-- begin Page --

Skip to content

pythonicrahul/datadog-clickhouse-cloud

Repository files navigation

ClickHouse Cloud + Datadog

Datadog's official ClickHouse integration does not work with ClickHouse Cloud. This repo fills that gap -- metrics and logs from ClickHouse Cloud into Datadog, installable in under 10 minutes.

What You Get

Metrics -- all ClickHouse server metrics (queries, connections, memory, merges, storage, throughput) via the built-in Datadog OpenMetrics check. No custom code, just a config file pointing at the ClickHouse Cloud Prometheus API.

Logs -- query logs from system.query_log and server error/warning logs from system.text_log, shipped to Datadog Logs via a custom Python check. Includes automatic severity mapping:

Source Level Condition
query_log info Normal completed query
query_log warning Duration exceeds slow query threshold
query_log error Query failed with exception
text_log warning / error / critical Mapped from ClickHouse Warning / Error / Fatal

Each query log entry carries structured attributes: query_id, user, duration_ms, memory_bytes, read_rows, read_bytes, exception, tables, and more -- all searchable and facet-able in Datadog Log Explorer.

-- end Page --
-- begin Given entries --

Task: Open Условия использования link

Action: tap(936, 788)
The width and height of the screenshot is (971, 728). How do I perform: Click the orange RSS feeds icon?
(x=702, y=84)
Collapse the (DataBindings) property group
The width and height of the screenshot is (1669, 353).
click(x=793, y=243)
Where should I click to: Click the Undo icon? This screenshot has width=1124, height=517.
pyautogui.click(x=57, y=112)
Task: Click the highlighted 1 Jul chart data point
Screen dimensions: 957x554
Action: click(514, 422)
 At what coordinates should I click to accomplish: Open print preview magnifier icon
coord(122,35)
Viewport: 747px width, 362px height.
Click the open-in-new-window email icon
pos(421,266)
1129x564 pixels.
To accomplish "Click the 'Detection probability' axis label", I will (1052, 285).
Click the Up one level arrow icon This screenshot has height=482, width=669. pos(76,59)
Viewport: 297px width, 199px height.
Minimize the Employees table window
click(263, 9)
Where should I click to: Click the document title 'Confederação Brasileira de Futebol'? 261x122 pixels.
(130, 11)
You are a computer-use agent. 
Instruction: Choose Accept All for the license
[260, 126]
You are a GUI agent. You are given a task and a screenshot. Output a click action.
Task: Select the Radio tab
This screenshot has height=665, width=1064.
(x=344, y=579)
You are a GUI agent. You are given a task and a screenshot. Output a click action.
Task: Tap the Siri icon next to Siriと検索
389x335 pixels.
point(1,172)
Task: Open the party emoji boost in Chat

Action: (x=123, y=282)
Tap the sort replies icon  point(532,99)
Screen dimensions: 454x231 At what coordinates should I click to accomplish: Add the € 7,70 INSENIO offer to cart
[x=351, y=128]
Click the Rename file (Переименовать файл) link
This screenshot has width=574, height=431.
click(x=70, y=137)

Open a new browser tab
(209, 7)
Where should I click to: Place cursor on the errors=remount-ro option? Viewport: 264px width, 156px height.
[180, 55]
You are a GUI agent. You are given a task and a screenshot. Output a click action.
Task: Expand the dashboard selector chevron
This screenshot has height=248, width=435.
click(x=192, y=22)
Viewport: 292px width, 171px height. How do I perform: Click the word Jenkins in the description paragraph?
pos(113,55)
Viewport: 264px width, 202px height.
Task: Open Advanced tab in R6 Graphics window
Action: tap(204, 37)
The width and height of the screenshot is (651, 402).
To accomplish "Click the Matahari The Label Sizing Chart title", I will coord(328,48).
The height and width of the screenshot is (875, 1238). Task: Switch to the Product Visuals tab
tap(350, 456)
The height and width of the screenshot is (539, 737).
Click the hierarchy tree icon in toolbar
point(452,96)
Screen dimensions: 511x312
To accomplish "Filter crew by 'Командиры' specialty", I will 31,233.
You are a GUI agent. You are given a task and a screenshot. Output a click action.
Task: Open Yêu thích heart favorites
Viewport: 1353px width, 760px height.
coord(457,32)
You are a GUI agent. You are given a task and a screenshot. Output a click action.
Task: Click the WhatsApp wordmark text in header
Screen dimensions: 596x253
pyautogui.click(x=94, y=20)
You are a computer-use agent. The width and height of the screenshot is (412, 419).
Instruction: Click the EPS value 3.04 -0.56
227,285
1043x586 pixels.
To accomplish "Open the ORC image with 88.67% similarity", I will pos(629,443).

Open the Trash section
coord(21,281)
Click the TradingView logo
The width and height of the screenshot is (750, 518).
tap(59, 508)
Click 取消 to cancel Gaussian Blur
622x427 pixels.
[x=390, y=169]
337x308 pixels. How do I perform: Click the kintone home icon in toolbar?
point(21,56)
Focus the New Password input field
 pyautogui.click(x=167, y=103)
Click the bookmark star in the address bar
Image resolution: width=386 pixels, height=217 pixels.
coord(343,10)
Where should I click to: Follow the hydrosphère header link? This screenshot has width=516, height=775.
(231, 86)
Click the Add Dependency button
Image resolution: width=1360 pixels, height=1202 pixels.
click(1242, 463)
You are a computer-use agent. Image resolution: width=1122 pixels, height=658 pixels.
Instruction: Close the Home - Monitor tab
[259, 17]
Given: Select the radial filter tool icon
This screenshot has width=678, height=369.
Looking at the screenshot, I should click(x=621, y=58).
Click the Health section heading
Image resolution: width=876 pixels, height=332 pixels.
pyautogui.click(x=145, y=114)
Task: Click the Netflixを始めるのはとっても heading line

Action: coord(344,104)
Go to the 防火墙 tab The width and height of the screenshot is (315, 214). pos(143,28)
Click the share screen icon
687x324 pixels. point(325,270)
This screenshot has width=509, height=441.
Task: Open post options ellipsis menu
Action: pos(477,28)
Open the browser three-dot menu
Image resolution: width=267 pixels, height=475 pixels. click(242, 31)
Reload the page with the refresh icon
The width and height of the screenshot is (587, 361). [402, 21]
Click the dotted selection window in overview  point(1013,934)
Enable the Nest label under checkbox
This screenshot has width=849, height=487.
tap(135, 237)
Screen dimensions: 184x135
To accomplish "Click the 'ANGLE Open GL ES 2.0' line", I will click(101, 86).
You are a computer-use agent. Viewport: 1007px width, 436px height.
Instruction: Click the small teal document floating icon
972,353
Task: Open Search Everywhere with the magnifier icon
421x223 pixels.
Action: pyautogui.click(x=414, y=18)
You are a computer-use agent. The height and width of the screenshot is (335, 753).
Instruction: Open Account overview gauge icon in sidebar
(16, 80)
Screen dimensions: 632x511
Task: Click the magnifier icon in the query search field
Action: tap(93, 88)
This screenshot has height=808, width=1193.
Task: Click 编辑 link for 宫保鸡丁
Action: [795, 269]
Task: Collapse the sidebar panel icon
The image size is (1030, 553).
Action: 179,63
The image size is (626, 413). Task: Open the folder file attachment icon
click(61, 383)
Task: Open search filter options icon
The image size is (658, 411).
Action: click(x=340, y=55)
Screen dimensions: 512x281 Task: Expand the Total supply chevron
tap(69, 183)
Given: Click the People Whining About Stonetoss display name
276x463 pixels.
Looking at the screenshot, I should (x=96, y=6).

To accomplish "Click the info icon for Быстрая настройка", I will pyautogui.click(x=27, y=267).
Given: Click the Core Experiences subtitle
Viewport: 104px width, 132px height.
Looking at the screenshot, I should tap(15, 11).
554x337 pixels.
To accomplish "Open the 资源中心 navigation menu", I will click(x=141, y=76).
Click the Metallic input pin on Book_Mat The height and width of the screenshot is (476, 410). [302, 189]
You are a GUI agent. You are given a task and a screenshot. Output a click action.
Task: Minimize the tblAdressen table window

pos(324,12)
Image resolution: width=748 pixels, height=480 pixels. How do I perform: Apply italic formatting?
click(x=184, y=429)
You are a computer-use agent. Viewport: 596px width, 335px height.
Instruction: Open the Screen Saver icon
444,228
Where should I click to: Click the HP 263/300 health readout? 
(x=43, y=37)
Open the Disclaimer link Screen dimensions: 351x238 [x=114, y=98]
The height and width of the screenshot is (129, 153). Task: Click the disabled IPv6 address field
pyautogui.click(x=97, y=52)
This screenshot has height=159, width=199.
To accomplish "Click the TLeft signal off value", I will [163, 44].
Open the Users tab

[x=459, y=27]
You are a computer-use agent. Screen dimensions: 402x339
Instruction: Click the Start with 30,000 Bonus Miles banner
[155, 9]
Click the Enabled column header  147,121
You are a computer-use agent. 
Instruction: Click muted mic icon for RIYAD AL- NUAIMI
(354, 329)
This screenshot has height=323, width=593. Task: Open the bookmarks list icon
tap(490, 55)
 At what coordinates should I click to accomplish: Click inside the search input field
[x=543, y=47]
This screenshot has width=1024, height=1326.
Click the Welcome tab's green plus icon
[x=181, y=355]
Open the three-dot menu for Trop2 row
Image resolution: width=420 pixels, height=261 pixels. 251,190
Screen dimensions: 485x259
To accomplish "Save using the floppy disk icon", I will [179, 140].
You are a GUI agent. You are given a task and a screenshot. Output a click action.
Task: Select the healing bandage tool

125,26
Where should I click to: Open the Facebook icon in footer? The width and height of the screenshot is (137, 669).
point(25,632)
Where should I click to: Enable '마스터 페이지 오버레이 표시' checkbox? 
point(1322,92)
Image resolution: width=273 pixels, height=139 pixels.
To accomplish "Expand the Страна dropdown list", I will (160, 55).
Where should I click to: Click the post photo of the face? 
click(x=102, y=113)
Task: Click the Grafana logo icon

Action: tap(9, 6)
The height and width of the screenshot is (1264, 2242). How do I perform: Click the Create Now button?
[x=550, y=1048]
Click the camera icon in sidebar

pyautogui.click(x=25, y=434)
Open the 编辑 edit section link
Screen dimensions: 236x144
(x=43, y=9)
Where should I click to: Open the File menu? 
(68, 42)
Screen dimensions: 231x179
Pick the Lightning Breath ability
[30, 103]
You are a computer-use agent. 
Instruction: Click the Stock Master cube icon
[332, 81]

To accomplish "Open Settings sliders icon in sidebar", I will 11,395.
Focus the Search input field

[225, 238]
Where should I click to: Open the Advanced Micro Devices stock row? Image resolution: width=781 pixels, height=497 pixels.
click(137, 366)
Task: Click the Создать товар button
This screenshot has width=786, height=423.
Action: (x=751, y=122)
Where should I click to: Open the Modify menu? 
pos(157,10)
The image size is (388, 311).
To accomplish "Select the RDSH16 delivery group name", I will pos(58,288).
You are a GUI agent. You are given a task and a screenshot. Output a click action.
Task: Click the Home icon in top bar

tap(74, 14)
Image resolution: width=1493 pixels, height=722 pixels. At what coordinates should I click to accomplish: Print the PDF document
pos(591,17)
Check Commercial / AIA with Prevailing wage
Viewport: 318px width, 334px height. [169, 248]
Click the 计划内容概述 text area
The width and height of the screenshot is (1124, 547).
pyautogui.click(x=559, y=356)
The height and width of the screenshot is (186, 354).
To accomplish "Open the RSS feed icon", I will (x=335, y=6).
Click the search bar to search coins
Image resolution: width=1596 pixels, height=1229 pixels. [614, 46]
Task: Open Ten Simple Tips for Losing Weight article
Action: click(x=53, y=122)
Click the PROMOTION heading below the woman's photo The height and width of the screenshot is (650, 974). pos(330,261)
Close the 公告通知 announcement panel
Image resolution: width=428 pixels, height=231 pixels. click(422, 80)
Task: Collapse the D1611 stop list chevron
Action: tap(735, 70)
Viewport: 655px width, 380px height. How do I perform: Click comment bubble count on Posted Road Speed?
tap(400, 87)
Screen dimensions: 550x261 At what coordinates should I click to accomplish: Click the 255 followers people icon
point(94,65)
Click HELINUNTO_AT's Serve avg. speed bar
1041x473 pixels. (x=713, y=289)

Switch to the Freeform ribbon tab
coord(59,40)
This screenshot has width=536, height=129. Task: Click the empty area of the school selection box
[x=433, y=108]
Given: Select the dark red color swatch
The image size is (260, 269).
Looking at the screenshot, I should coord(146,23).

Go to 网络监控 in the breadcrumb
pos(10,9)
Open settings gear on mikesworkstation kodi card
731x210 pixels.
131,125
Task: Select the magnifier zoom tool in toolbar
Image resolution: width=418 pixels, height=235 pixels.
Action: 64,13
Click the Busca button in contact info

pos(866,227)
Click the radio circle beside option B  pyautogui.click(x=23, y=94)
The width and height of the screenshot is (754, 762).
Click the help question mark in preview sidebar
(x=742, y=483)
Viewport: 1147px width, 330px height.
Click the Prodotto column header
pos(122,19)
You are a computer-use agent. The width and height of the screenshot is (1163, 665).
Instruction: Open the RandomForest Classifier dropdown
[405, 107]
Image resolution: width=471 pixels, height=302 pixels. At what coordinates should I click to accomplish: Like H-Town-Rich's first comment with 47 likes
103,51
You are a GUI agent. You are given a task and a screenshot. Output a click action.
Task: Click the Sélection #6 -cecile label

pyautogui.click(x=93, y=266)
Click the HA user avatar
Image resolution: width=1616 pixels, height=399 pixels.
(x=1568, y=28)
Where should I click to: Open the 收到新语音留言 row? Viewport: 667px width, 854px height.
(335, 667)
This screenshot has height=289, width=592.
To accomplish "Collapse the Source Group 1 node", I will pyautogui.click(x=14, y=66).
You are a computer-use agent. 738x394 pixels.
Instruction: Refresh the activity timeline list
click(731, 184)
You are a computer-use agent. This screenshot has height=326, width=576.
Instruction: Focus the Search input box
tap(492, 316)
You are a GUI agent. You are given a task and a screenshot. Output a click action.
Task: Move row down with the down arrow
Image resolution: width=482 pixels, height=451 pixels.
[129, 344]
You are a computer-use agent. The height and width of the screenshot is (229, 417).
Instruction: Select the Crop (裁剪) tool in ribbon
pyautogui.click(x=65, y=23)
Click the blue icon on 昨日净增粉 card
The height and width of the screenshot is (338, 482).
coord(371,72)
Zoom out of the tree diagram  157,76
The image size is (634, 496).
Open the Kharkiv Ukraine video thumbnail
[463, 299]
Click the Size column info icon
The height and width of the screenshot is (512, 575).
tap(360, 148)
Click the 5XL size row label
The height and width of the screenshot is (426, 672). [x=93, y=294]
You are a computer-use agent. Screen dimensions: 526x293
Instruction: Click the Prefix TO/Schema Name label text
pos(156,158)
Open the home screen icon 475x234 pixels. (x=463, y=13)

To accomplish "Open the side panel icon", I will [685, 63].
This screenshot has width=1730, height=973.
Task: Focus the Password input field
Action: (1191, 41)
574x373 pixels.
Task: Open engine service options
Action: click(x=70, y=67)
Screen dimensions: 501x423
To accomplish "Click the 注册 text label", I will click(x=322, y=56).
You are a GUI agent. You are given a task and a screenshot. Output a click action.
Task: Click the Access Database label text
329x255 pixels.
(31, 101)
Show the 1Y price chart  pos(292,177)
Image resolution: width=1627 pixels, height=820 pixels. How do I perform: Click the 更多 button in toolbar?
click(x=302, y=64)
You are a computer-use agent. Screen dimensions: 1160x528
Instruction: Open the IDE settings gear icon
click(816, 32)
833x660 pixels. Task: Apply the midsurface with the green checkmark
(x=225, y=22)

-- end Given entries --

* **Complete the following**
#1 List the server metric categories that the ClickHouse Cloud + Datadog page says are collected through the OpenMetrics check.
#2 Pull the lines from the entries, starting at the line that contains "Image resolution: width=471" and stopping after the line that contains "Zoom out of".

* **Answers for this exercise**
#1 queries, connections, memory, merges, storage, throughput

#2
Image resolution: width=471 pixels, height=302 pixels. At what coordinates should I click to accomplish: Like H-Town-Rich's first comment with 47 likes
103,51
You are a GUI agent. You are given a task and a screenshot. Output a click action.
Task: Click the Sélection #6 -cecile label

pyautogui.click(x=93, y=266)
Click the HA user avatar
Image resolution: width=1616 pixels, height=399 pixels.
(x=1568, y=28)
Where should I click to: Open the 收到新语音留言 row? Viewport: 667px width, 854px height.
(335, 667)
This screenshot has height=289, width=592.
To accomplish "Collapse the Source Group 1 node", I will pyautogui.click(x=14, y=66).
You are a computer-use agent. 738x394 pixels.
Instruction: Refresh the activity timeline list
click(731, 184)
You are a computer-use agent. This screenshot has height=326, width=576.
Instruction: Focus the Search input box
tap(492, 316)
You are a GUI agent. You are given a task and a screenshot. Output a click action.
Task: Move row down with the down arrow
Image resolution: width=482 pixels, height=451 pixels.
[129, 344]
You are a computer-use agent. The height and width of the screenshot is (229, 417).
Instruction: Select the Crop (裁剪) tool in ribbon
pyautogui.click(x=65, y=23)
Click the blue icon on 昨日净增粉 card
The height and width of the screenshot is (338, 482).
coord(371,72)
Zoom out of the tree diagram  157,76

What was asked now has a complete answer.